La Papauté ne consacre pas d’encyclique à la décolonisation, mais le pape Pie XII lance un message très clair à Noël 1955 : « Qu’une liberté juste et progressive ne soit pas refusée à ces peuples et qu’on n’y mette pas d’obstacle ». Face à la guerre et à l’indépendance, hésitations et divisions affleurent. Mais les Pères Blancs, dans l’embarras, laissent à la hiérarchie le soin de faire connaitre sa position. La division traverse les catholiques en Algérie comme en métropole. Certes dans le Monde de 1964, Mgr Duval affirme : « En Algérie, l’Église n’a pas choisi d’être étrangère mais algérienne ». Qu’en est-il advenu de cette aspiration à l’enracinement ? Les évolutions des gouvernements algériens successifs, en particulier avec la Charte de 1976 et la réaffirmation de l’islamisation du pays, ont signé la fin de certaines espérances, après l’orientation socialiste des débuts et la rupture brutale avec le passé colonial. Cela s’est poursuivi en 2006 avec l’interdiction du prosélytisme religieux, visant d’ailleurs les mouvements évangélistes protestants, autre obstacle pour la propagation du catholicisme. Alors « L’Église catholique en Algérie est-elle devenue l’Église de l’enfouissement ? » L’Église catholique va-t-elle borner son activité à la gestion des bibliothèques religieuses  ouvertes aux chercheurs et à offrir des lieux de culte aux expatriés : Polonais des chantiers navals de Mers El Kébir, coopérants français, étudiants d’Afrique sub-saharienne et quelques Algériens convertis : 15 personnes dans l’église du Saint-Esprit à Oran en 1990. Qu’y fera le lancement d’une revue Pax et Concordia par l’évêché d’Alger ?

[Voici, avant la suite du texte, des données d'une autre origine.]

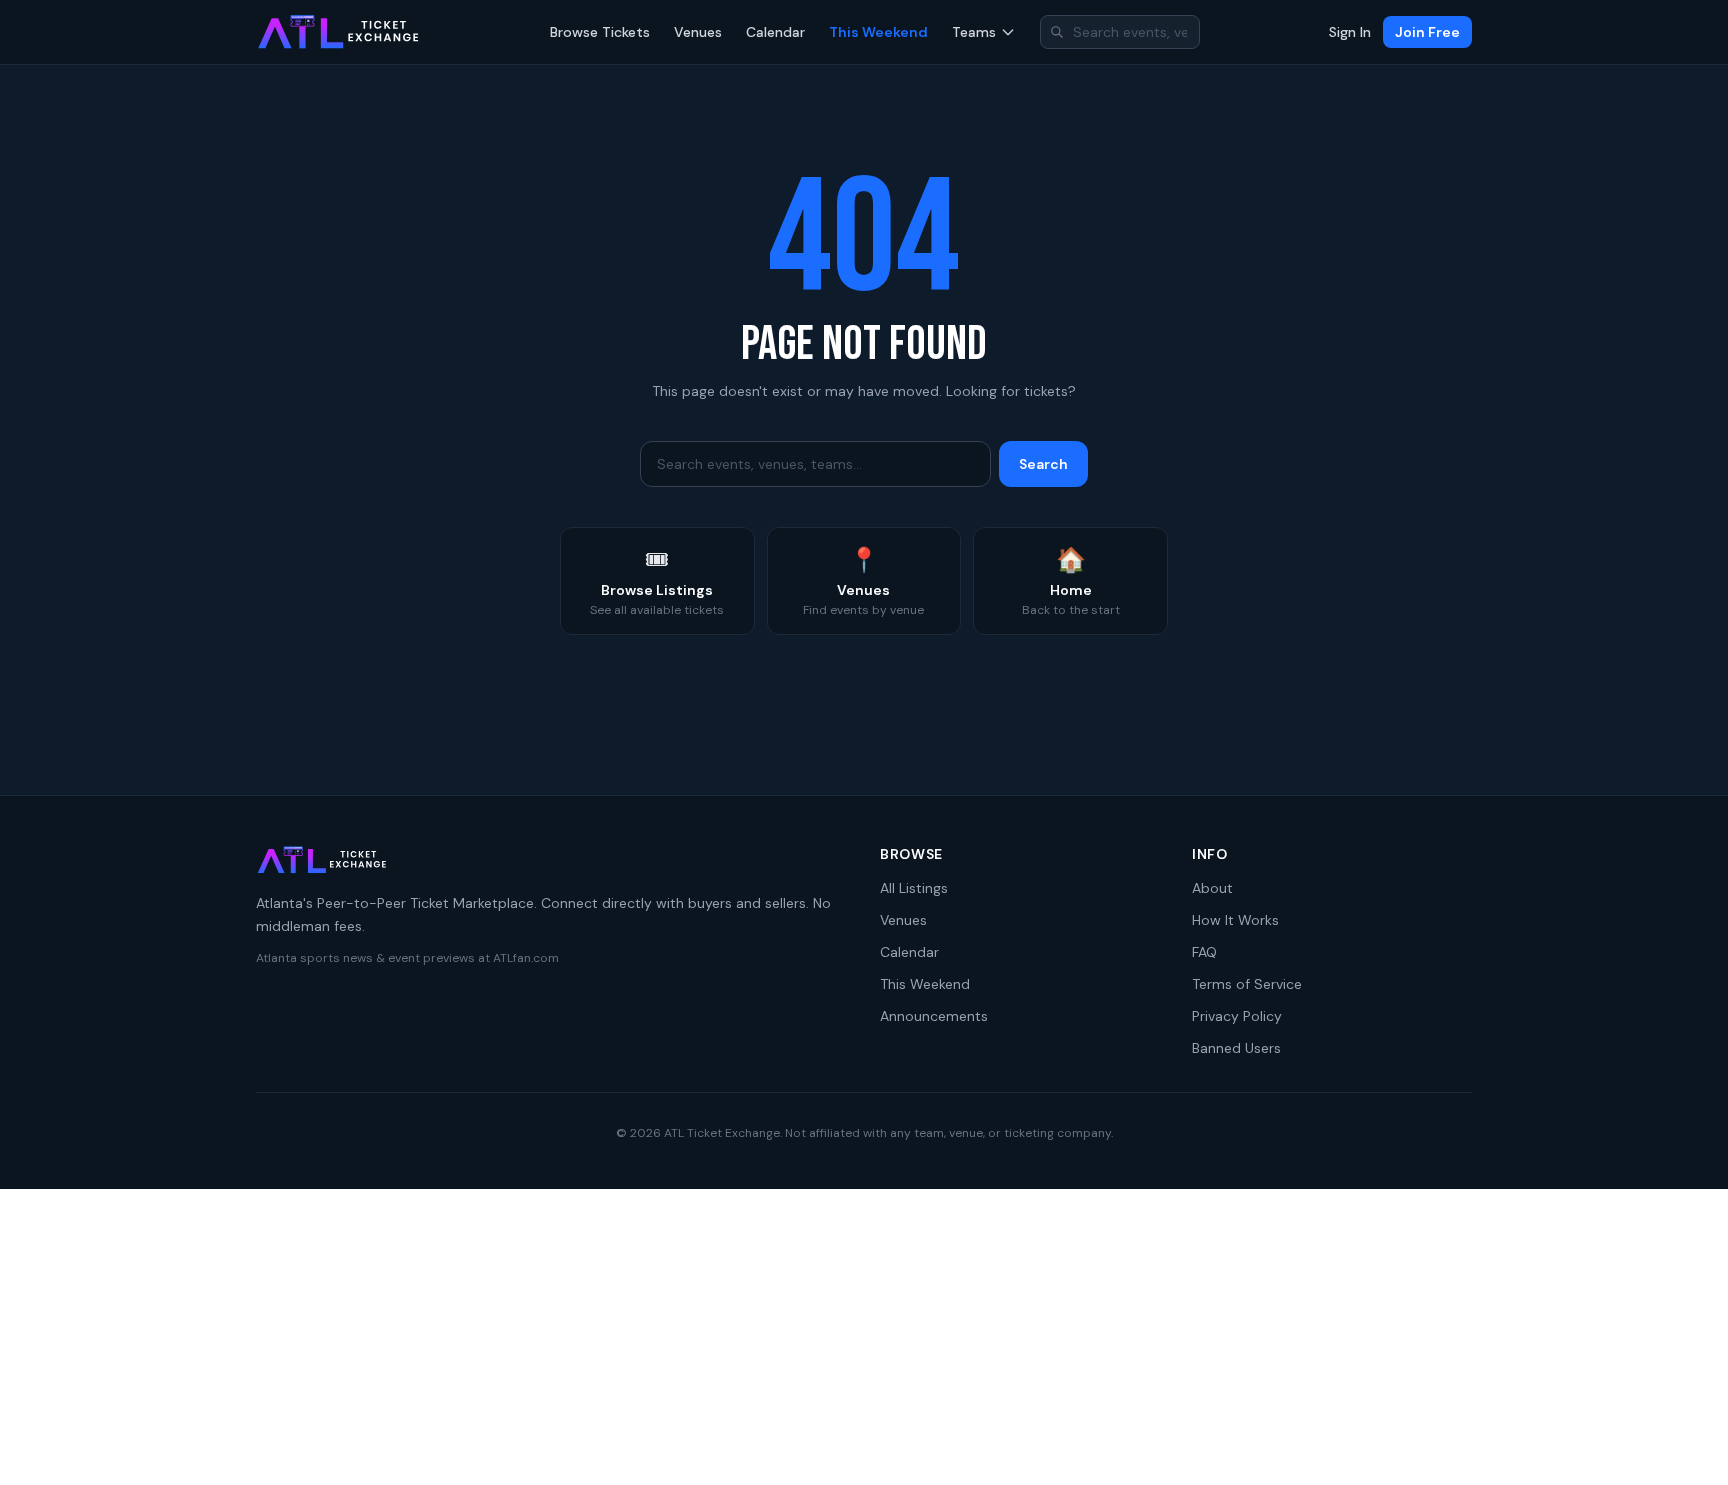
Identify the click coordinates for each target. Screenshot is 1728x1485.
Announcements (934, 1016)
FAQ (1204, 952)
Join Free (1427, 32)
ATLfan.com (526, 958)
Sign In (1350, 32)
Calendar (775, 32)
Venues (698, 32)
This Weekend (878, 32)
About (1212, 888)
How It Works (1235, 920)
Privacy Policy (1237, 1016)
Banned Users (1236, 1048)
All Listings (914, 888)
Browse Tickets (600, 32)
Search (1043, 464)
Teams (974, 32)
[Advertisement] (864, 1337)
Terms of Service (1247, 984)
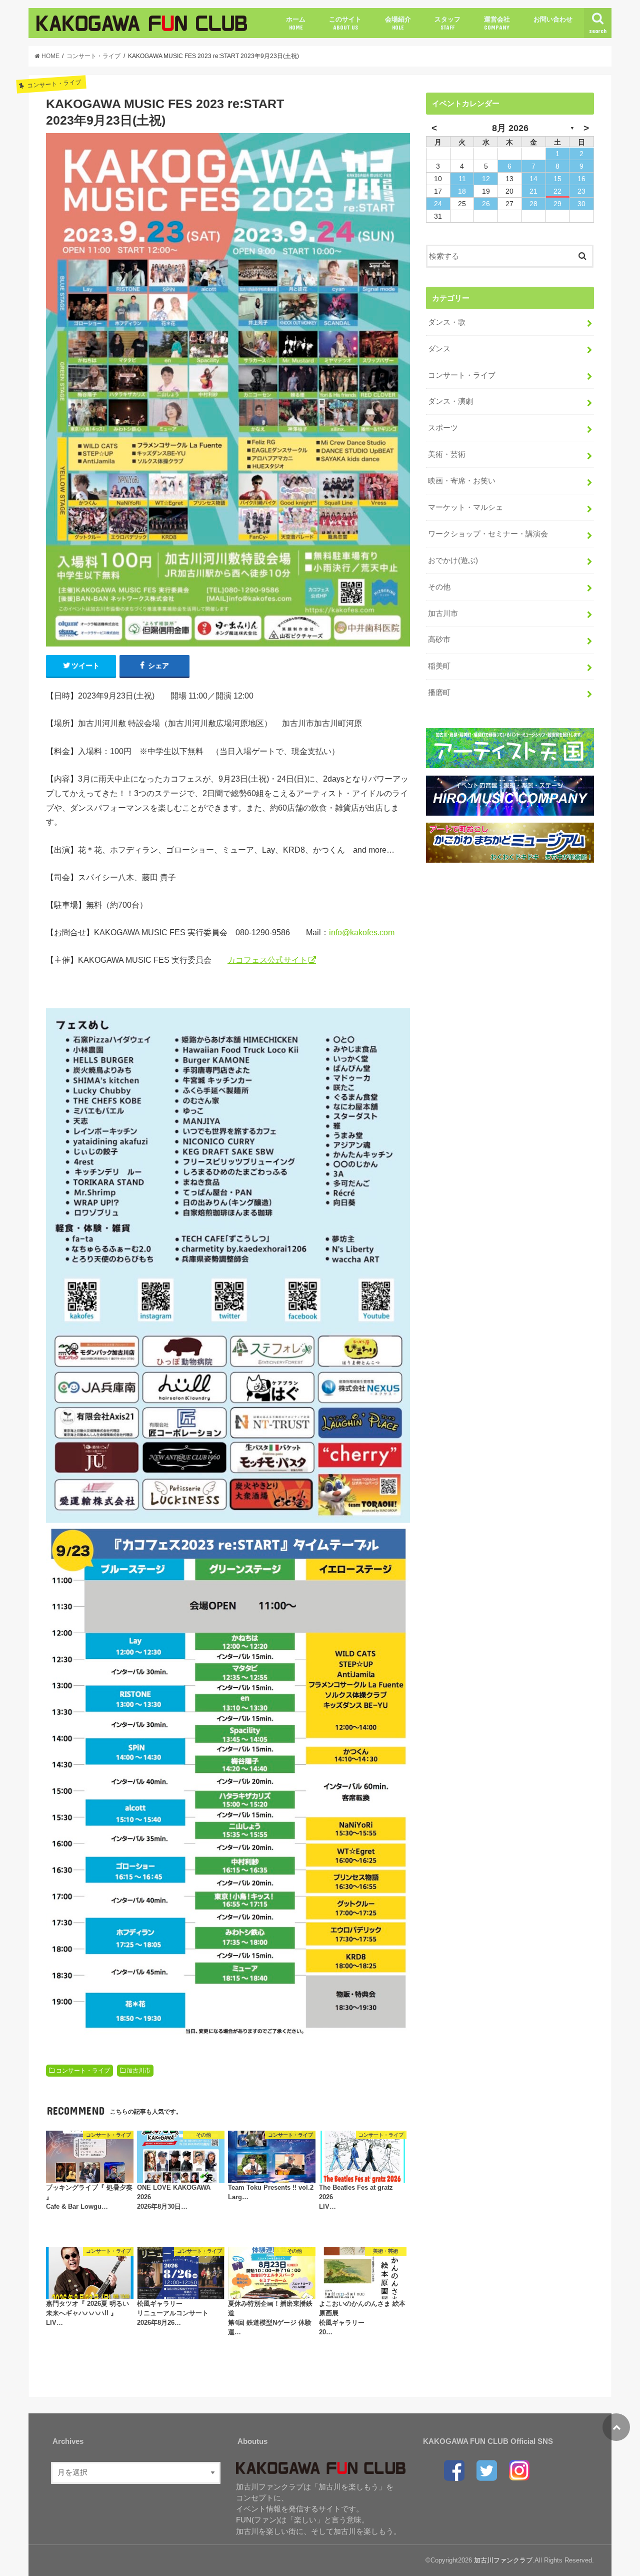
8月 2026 (510, 128)
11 (462, 179)
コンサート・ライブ (83, 2070)
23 (582, 191)
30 (582, 204)
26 (486, 204)
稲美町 (439, 666)
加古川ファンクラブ (503, 2560)
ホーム (296, 23)
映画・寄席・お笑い (462, 481)
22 (558, 191)
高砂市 (439, 639)
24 (438, 204)
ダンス (439, 349)
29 (558, 204)
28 (534, 204)
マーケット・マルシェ (465, 507)
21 (534, 191)
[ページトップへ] (616, 2427)
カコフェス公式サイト (268, 959)
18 (462, 191)
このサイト (345, 23)
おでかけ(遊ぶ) (453, 560)
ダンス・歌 (447, 322)
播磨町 (439, 693)
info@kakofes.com (361, 932)
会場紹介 (398, 23)
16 (582, 179)
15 (558, 179)
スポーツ (443, 428)
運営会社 (497, 23)
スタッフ (447, 23)
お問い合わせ (553, 19)
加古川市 (138, 2070)
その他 (439, 587)
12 (486, 179)
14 (534, 179)
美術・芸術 (447, 454)
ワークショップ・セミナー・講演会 (488, 534)
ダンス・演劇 (450, 401)
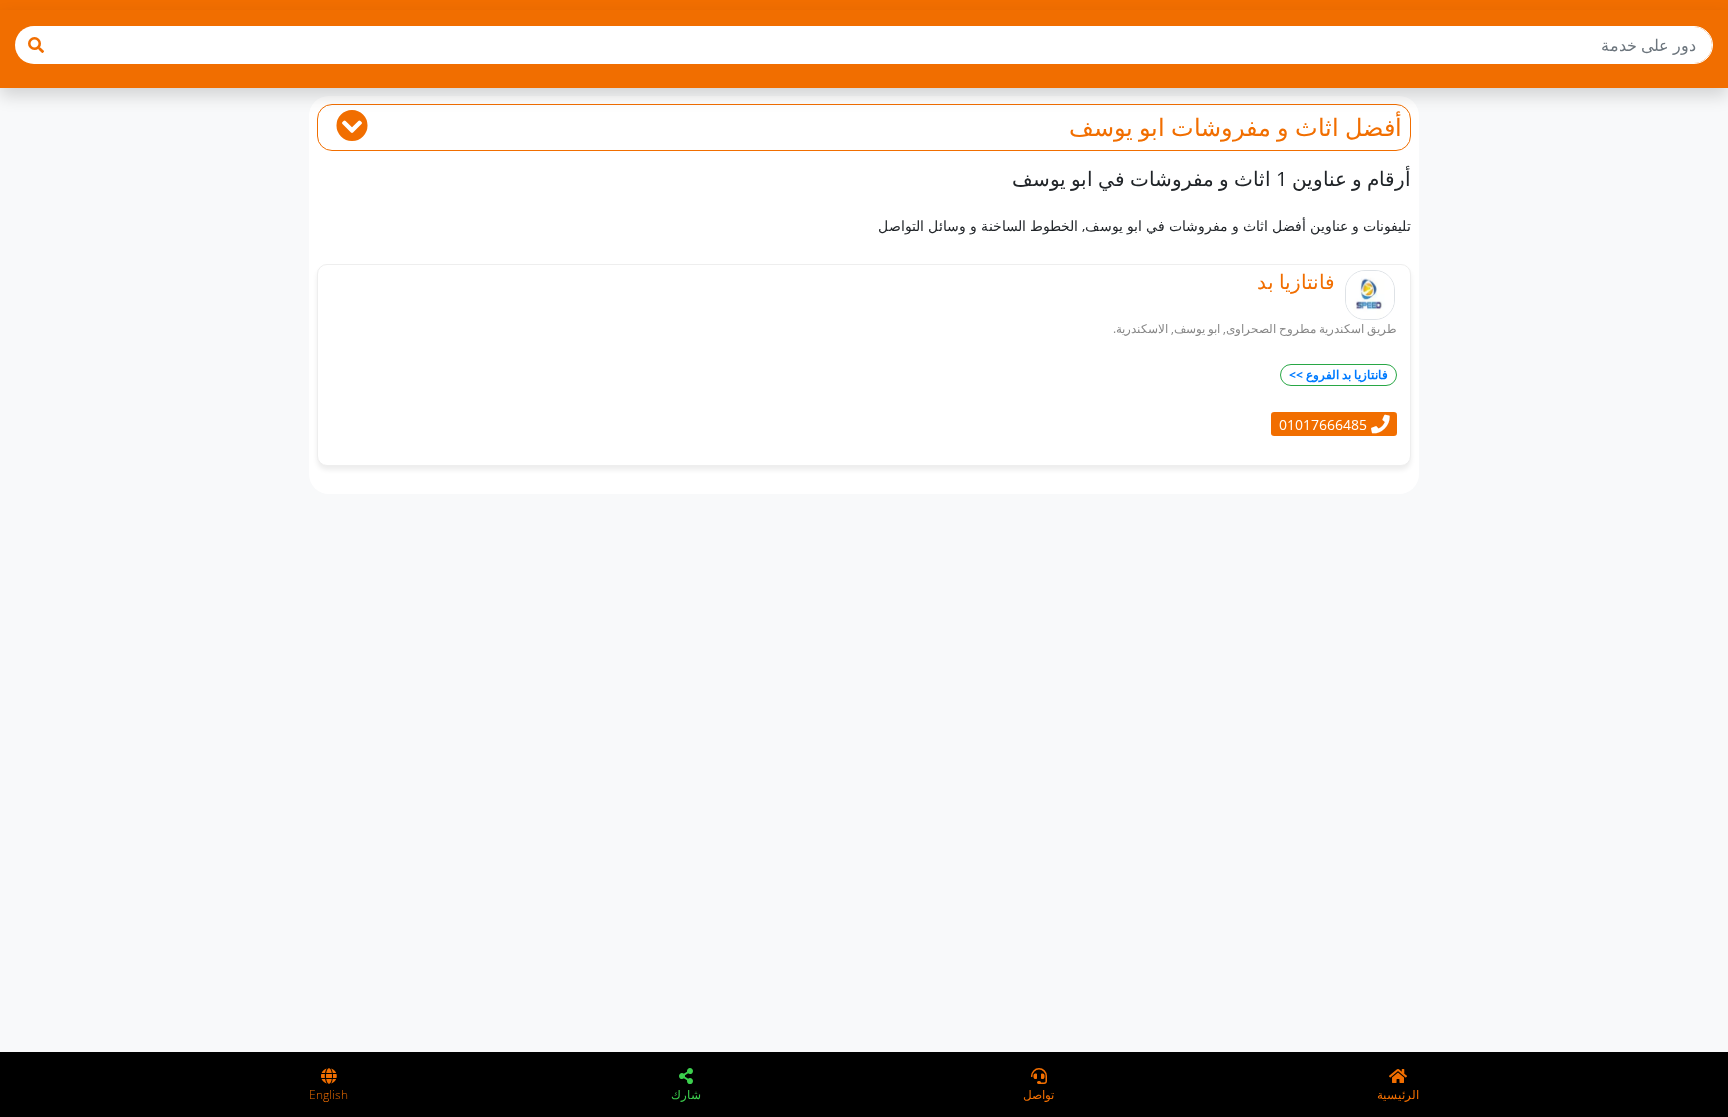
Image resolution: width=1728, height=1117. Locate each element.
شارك (686, 1094)
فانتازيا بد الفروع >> (1338, 374)
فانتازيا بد (1296, 281)
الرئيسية (1398, 1094)
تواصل (1038, 1094)
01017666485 (1325, 423)
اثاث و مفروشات (1255, 126)
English (328, 1094)
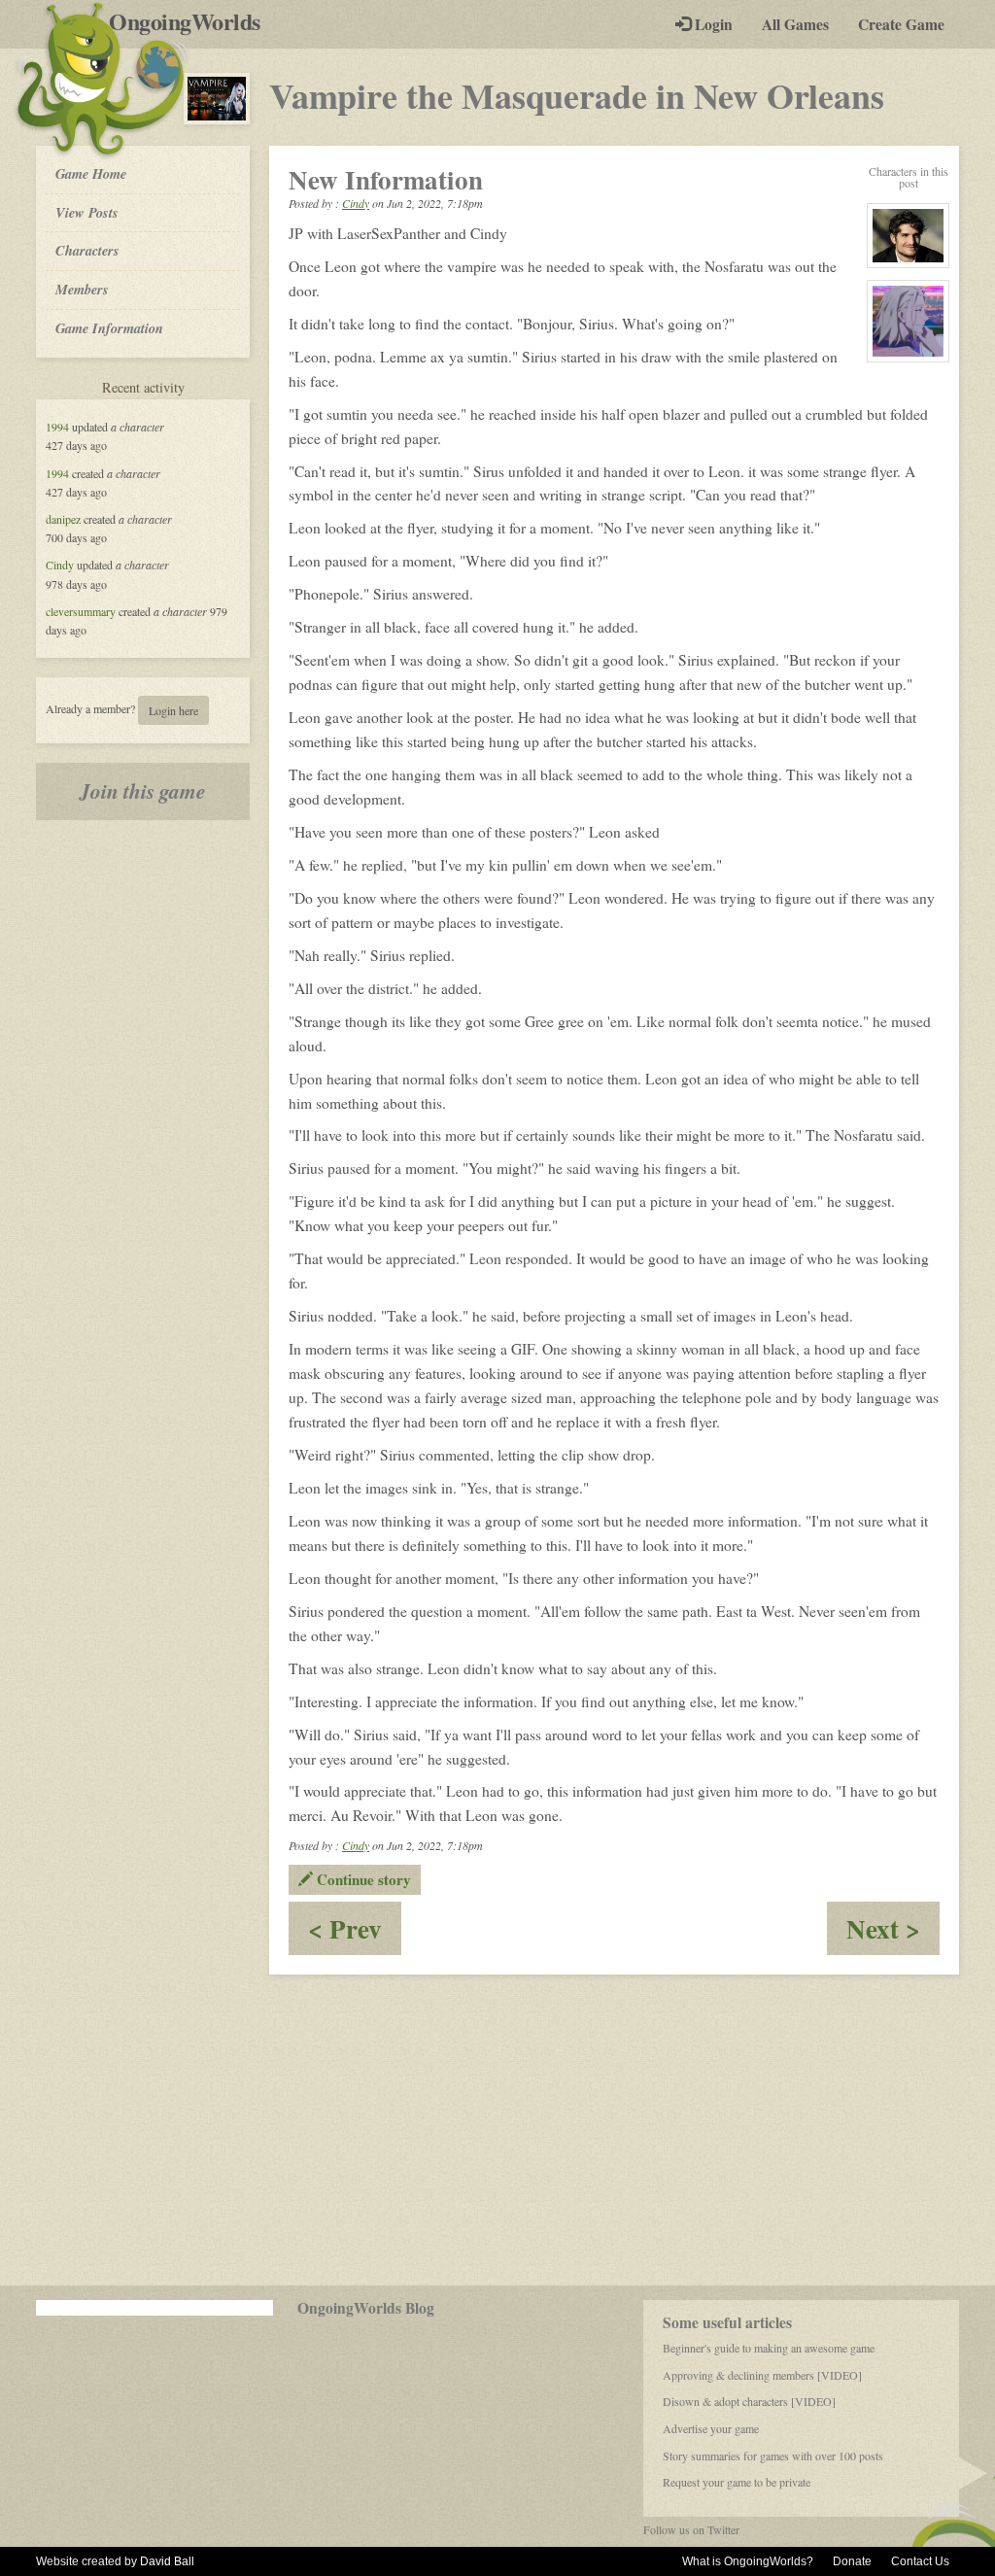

 Bien documenté, s’appuyant sur des archives retrouvées à Lyon ou Aix-en-Provence, ce monument d’érudition ne doit pas décourager le lecteur. On peut regretter que dans la bibliographie ne soient pas mentionnés « Les Souvenirs d’un voyage en Algérie en 1841 » de Louis Veuillot : il était alors le secrétaire du général Bugeaud et, en pleine utopie, rêvait de convertir tous les musulmans ! (in Ch XII). Une telle somme était nécessaire car les études, sur le sujet, étaient fragmentaires et éparpillées. Elle est servie par une présentation très claire. La fluidité du style, la multiplication des exemples en rendent agréable la lecture. Laissons à l’auteur sa conclusion : « L’histoire du christianisme se poursuit en Algérie ».